> Stored records:
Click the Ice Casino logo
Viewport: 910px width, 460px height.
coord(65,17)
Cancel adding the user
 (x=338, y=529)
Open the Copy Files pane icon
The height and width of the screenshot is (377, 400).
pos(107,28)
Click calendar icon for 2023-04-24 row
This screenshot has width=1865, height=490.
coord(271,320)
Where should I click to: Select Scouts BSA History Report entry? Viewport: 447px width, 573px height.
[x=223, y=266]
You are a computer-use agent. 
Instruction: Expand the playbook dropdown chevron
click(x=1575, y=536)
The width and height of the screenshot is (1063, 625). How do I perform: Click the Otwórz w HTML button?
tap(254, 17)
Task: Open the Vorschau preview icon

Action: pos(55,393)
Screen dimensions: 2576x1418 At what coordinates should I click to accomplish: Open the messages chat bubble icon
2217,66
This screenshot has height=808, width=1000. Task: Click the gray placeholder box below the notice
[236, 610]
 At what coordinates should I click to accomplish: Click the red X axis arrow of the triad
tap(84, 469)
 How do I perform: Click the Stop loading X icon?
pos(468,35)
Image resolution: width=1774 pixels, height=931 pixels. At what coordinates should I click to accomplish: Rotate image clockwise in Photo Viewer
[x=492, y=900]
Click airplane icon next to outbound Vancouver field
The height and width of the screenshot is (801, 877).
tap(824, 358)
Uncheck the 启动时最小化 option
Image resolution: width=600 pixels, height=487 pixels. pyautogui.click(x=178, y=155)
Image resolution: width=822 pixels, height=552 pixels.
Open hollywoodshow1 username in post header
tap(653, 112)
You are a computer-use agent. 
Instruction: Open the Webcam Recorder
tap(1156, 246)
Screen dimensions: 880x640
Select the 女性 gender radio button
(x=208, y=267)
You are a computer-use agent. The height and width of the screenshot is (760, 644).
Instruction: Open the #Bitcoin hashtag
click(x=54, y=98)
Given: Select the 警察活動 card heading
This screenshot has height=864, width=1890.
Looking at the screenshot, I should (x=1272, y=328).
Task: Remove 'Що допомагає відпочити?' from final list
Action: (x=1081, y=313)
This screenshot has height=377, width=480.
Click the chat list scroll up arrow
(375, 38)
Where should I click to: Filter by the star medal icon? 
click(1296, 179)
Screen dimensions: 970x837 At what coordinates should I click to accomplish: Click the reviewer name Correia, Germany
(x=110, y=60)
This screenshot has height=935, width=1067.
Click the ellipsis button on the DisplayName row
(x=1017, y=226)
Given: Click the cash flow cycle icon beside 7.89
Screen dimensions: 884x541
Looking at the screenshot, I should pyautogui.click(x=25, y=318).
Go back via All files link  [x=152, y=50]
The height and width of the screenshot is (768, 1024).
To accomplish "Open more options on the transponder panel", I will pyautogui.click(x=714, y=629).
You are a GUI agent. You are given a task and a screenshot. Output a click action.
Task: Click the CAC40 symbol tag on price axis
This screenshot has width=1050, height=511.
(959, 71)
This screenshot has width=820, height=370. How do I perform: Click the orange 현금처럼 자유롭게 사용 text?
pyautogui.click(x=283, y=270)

> Aim of the task: Find the line that contains "The height and width of the screenshot is (768, 1024).". Write out that line and every line after it through the end of the data, exactly, and nothing else.

> Reply to the task:
The height and width of the screenshot is (768, 1024).
To accomplish "Open more options on the transponder panel", I will pyautogui.click(x=714, y=629).
You are a GUI agent. You are given a task and a screenshot. Output a click action.
Task: Click the CAC40 symbol tag on price axis
This screenshot has width=1050, height=511.
(959, 71)
This screenshot has width=820, height=370. How do I perform: Click the orange 현금처럼 자유롭게 사용 text?
pyautogui.click(x=283, y=270)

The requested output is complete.